WHAT THE TASK ASKS:
Search the material below for the string "cell" and extract each line that has it.

EXTRACTED DATA:
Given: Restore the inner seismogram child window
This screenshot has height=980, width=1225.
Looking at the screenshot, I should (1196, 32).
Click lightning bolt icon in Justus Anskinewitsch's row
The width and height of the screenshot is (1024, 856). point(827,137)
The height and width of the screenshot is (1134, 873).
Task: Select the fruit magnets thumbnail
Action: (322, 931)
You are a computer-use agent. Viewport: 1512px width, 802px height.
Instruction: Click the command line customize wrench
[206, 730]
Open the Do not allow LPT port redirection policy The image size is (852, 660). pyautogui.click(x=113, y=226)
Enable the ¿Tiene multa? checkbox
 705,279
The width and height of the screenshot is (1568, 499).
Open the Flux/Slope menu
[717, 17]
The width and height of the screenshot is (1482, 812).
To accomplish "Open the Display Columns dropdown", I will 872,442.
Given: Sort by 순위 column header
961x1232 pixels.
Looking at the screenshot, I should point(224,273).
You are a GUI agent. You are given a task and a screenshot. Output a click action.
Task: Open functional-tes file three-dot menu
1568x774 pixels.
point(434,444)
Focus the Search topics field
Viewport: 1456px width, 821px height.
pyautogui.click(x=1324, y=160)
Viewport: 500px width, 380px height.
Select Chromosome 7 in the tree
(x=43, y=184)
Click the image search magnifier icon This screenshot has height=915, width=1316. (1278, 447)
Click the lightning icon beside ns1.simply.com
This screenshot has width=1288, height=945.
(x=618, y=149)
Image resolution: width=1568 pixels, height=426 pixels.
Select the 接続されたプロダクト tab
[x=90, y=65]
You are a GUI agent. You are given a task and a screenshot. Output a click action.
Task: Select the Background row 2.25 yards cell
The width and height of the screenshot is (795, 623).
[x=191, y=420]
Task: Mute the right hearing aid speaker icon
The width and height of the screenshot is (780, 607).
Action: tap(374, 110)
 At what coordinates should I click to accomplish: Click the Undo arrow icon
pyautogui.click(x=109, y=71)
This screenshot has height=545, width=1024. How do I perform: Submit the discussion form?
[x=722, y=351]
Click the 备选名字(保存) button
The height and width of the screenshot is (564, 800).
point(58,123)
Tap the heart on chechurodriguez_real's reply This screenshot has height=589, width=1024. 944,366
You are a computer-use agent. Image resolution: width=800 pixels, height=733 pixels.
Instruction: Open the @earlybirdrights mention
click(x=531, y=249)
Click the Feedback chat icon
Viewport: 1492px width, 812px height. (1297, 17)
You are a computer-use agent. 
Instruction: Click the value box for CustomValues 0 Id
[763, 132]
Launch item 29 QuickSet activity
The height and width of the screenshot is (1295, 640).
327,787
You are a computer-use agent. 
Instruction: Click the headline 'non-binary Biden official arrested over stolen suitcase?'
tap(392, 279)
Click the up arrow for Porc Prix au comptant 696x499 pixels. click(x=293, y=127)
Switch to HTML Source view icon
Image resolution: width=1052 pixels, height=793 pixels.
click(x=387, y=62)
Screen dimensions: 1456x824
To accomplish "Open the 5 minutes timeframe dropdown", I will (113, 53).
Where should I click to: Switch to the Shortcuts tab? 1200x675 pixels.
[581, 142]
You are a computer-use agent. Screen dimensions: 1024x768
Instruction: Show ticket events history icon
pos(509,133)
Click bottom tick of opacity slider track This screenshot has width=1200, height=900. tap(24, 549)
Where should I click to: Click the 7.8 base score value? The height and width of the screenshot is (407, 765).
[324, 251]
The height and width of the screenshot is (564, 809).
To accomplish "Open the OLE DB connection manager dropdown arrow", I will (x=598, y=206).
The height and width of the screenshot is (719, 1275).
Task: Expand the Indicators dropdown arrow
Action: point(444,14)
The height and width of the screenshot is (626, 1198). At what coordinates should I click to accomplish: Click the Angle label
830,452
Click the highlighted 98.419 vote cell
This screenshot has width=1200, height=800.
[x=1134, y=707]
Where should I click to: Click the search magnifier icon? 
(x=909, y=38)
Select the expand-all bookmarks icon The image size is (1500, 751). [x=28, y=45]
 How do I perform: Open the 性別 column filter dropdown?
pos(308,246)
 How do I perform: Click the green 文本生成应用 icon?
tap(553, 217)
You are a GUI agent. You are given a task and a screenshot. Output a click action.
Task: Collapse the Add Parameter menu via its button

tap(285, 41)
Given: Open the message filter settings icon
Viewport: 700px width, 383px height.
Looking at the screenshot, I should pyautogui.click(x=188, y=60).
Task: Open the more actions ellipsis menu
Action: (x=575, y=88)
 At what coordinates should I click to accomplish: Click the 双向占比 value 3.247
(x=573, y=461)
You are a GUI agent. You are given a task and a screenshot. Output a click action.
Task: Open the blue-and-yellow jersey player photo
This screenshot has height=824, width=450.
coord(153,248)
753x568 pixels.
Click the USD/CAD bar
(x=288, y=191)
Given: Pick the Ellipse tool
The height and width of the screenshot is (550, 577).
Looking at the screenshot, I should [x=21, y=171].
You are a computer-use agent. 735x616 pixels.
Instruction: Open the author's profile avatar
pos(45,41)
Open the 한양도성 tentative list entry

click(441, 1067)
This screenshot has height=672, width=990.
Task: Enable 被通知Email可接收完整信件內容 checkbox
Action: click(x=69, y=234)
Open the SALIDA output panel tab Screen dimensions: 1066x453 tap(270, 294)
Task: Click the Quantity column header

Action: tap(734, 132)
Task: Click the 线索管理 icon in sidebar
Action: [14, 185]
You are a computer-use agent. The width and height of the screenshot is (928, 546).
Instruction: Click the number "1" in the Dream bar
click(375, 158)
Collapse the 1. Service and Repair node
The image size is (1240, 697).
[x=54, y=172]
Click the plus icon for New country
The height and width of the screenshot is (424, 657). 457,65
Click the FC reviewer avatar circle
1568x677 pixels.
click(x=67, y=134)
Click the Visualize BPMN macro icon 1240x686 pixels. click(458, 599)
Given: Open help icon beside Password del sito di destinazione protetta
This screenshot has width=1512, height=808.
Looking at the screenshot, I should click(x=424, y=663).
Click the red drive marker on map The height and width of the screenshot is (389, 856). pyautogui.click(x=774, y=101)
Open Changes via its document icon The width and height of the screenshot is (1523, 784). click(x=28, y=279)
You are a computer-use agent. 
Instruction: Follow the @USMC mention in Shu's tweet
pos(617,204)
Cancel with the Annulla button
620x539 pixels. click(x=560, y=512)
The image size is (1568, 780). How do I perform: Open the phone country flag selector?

RESPONSE FOR THIS EXERCISE:
Task: Select the Background row 2.25 yards cell
Click the highlighted 98.419 vote cell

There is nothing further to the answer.